After the committee framed and clustered the above issues, the committee was asked to revisit the issues collectively and determine if anything was left out. This additional brainstorming yielded the following comments:

            Specifics to be Included in the Model

            The model should:

-deal with the use of initiative and referendum by special interests (Article VI and Appendix II, 7th Edition)

-address conflict of interest law (Article VII, 7th Edition) and local campaign finance reform

-have a preamble addressing issues like the need for a charter, the desirability of home rule, and the underlying values; claim all powers available (Article I, 7th Edition)

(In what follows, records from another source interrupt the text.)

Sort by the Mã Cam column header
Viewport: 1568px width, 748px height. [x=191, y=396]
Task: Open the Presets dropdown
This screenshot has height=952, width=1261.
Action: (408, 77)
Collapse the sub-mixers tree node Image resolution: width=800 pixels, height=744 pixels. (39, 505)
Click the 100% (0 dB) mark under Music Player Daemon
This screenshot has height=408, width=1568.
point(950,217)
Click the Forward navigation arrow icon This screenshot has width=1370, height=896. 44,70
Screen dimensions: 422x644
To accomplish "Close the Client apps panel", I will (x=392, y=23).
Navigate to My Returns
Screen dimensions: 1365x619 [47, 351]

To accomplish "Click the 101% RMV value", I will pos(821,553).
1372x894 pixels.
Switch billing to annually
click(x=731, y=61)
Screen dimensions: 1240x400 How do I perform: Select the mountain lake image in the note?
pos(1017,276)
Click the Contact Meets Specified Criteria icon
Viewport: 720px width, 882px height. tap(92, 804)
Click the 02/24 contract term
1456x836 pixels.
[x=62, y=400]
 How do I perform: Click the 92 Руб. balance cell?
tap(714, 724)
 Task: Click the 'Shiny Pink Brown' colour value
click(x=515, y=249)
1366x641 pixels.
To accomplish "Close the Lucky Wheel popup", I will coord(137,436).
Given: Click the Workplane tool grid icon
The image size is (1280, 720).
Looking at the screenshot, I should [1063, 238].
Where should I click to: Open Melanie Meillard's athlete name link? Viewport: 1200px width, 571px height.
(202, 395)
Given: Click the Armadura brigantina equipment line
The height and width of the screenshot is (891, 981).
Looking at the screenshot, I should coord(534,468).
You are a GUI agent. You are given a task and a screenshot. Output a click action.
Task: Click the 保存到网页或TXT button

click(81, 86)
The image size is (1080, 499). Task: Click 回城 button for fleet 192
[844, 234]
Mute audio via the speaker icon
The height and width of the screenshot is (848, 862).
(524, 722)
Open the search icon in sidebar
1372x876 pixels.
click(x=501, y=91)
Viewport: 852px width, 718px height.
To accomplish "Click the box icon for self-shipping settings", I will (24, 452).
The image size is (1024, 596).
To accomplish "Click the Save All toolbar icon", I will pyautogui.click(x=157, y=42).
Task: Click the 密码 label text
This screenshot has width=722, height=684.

-call for televising council meetings, open meetings, transparency

-have requirements for civility and decorum

-outline continuing education for elected officials (but not require it, since elected officials don't like to be "trained")

-address recall

-speak to different departments, offices, agencies

-reflect trends toward privatization, gated communities

-we should consider the problem of getting good people to run, civic education, adding local government in K-12 education

 

Process, Final Product Considerations

-we should consider involving other stakeholders, including media, unions, nonprofits,public/private partnerships

-there should be a guide for charter commissions, and it should provide for periodic review of charter (e.g., how often?)  and charter amendments

-we need to be informed of what should be in a charter, and what should be in collateral documents

After identifying the numerous preceding issues, the committee turned to the question of bringing other groups into the process. It was generally agreed that while there are many organizations who should be informed of the committee's work, only those who have direct knowledge of the issues being discussed should have a direct role in the revision process. Two additional organizations met this criteria: The International Municipal Lawyers Association (contact Henry Underhill) and the Government Finance Officers Association.

The next meeting will occur on Friday, Dec. 7, from 9 a.m. to 3 p.m. in Atlanta, Georgia, at the annual conference of the National League of Cities.